* EXCERPTED PASSAGE
□ □ □
Chris Smalls, the fired Amazon worker who is quickly becoming the corporation’s worst nightmare, is currently on the winning side of a union battle most thought couldn’t be won, but he and his group of former and current Staten Island, New York, warehouse workers still have a road ahead of them before they can claim success.

As the Associated Press reported, Smalls helped lead a victory for the Amazon Labor Union Friday, when Amazon workers voted 2,654 – 2,131 in favor of the union despite Amazon executives spending millions on a campaign to quash the whole thing. Amazon pr-union employees in other states weren’t so fortunate.

For example, workers in Bessemer, Alabama, are failing to approve a union so far. “Initial results in that election show the Retail, Wholesale and Department Store Union down by 118 votes, with the majority of Amazon warehouse workers in Bessemer rejecting a bid to form a union,” AP reported, adding that the “final outcome is still up in the air with 416 outstanding challenged ballots hanging in the balance.”

So, why has the effort in Staten Island been so successful where others have failed. Well, Smalls said he believes one reason is that the Bessemer campaign lacked local support. This might be true, because, by all indications, the New York campaign has been a true grassroots effort that undermined Amazon’s narrative that outside “third party” groups were behind the effort to unionize, not Amazon employees.

“They were not perceived as outsiders, so that’s important,” Ruth Milkman, a sociologist of labor and labor movements at the City University of New York, said, according to AP.

Smalls said that in March, the ALU raised about $100,000 and was operating on a week-to-week budget, which had been subsidized through community help, aid from other unions and pro-bono work from legal advisors. Meanwhile, Amazon executives had dropped about $4.2 million last year on labor consultants and the company held mandatory meetings to persuade workers that unions weren’t in their best interest.
□ □ □
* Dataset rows
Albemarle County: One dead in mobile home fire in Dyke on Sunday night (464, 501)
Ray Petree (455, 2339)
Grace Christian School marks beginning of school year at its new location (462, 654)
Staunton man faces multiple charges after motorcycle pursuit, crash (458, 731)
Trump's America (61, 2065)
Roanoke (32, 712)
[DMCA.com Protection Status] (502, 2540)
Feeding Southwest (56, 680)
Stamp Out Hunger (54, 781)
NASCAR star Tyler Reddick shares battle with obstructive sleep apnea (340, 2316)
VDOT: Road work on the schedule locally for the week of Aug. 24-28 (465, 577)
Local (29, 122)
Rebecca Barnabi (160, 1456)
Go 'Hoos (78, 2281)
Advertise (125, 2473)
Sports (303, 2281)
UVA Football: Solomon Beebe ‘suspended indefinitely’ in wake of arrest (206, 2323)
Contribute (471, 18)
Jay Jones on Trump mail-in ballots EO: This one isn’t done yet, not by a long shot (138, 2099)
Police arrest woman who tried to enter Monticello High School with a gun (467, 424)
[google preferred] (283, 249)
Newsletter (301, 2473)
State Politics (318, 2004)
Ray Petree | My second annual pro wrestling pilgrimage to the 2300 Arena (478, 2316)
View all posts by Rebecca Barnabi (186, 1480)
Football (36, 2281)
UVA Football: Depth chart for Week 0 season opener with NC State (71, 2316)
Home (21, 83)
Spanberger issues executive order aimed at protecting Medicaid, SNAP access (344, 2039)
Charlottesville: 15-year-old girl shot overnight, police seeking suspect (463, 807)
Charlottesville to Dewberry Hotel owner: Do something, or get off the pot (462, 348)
□ □ □
* GIVEN EXERCISE 1
According to the article on the Amazon union vote, what reason does Smalls give for the Staten Island effort succeeding where the Bessemer one did not? Answer in one to three sentences.
* GIVEN EXERCISE 2
Put the dataset rows into a JSON list of strings, one string per line, starting with the first row and going on through the line with "Stamp Out Hunger (54, 781)".

* EXPECTED OUTPUT 1
Smalls believes the Bessemer campaign lacked local support. The Staten Island campaign, by contrast, was a grassroots effort by Amazon employees. This undermined Amazon's claim that outside "third party" groups were behind the push to unionize.

* EXPECTED OUTPUT 2
[
  "Albemarle County: One dead in mobile home fire in Dyke on Sunday night (464, 501)",
  "Ray Petree (455, 2339)",
  "Grace Christian School marks beginning of school year at its new location (462, 654)",
  "Staunton man faces multiple charges after motorcycle pursuit, crash (458, 731)",
  "Trump's America (61, 2065)",
  "Roanoke (32, 712)",
  "[DMCA.com Protection Status] (502, 2540)",
  "Feeding Southwest (56, 680)",
  "Stamp Out Hunger (54, 781)"
]